■ SOURCE PASSAGE:

It appears that the ETF news may have already been factored into Dogecoin’s price. The original ETF filing by 21Shares was made in April, and DOGE had already experienced a surge of over 50% in early May. In essence, the ETF update served more as confirmation rather than a catalyst for further price movement. On-chain data from Santiment revealed a notable drop in Dogecoin’s active 24-hour addresses from over 650,000 during the ETF announcement to 347,000 shortly after. This decline indicates a decrease in immediate network activity following the price adjustment. The sharp decline in active addresses suggests that the initial surge in interest or trading activity was short-lived.

Sustained network growth requires consistent and continuous user engagement, not just short bursts linked to news events. A healthy market rally is typically supported by a gradual increase in active addresses, which is not the case with Dogecoin at the moment. Moreover, futures open interest (OI) has increased alongside the price, signaling a influx of new capital into the market. However, the OI-weighted funding rate remains positive, indicating that the majority of this capital is being employed in long positions. This situation may lead to an imbalance where if the price stagnates, these long positions could begin to unwind, resulting in a chain reaction of liquidations, commonly known as a “long squeeze.”

Furthermore, data on Dogecoin’s funding rates also suggests a predominance of long positions over short ones. When funding rates remain high and the price fails to continue its upward trajectory, it presents a potential risk for long positions in the market. This imbalance could potentially trigger further price declines and increased market volatility in the future.

■ SUPPLIED INFORMATION:
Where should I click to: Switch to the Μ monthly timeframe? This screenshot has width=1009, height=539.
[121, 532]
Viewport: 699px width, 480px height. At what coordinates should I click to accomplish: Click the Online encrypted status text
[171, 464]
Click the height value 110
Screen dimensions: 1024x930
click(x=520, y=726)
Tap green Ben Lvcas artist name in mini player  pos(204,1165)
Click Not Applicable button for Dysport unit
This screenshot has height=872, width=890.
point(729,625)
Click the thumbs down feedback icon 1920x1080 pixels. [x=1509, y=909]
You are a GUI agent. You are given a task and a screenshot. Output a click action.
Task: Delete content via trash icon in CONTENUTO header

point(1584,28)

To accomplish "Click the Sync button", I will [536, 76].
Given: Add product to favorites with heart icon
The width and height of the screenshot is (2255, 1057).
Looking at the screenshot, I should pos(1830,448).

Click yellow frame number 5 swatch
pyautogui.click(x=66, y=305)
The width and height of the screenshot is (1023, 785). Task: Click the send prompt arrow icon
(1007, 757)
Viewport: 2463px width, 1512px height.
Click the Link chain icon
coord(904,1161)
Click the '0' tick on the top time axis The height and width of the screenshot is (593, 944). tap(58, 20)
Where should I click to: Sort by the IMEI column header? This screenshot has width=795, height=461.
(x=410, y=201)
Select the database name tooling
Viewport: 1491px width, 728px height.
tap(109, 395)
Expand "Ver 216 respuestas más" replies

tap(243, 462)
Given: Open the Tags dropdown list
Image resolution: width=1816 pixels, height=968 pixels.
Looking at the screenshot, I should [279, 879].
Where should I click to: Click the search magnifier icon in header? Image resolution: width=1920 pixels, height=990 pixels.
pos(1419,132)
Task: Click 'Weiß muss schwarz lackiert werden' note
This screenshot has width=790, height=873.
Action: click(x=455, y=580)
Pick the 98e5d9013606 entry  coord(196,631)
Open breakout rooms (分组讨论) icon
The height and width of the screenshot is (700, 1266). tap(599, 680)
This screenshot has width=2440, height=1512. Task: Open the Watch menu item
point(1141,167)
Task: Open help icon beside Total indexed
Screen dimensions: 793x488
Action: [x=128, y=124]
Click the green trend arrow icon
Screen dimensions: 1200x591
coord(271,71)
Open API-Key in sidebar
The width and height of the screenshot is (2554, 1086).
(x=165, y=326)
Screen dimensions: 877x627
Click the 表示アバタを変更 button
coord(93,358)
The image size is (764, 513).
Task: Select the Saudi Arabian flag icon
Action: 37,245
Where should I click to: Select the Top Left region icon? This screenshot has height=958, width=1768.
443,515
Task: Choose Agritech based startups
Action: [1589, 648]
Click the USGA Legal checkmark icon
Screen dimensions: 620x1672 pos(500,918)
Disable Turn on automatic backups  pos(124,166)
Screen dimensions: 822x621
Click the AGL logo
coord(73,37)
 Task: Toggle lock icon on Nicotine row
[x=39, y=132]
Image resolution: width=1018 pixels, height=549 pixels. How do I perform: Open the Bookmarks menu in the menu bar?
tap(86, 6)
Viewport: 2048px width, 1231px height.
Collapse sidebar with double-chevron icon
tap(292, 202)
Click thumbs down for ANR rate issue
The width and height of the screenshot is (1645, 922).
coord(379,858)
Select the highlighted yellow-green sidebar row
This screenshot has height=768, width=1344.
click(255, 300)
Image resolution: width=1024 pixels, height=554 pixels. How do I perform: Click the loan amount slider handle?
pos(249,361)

■ REQUIREMENTS: Quote the Dogecoin passage word for word, from "It appears that" to "activity was short-lived.". These lines have nothing to do with what comes next.

■ RESPONSE TO THIS TASK:
It appears that the ETF news may have already been factored into Dogecoin’s price. The original ETF filing by 21Shares was made in April, and DOGE had already experienced a surge of over 50% in early May. In essence, the ETF update served more as confirmation rather than a catalyst for further price movement. On-chain data from Santiment revealed a notable drop in Dogecoin’s active 24-hour addresses from over 650,000 during the ETF announcement to 347,000 shortly after. This decline indicates a decrease in immediate network activity following the price adjustment. The sharp decline in active addresses suggests that the initial surge in interest or trading activity was short-lived.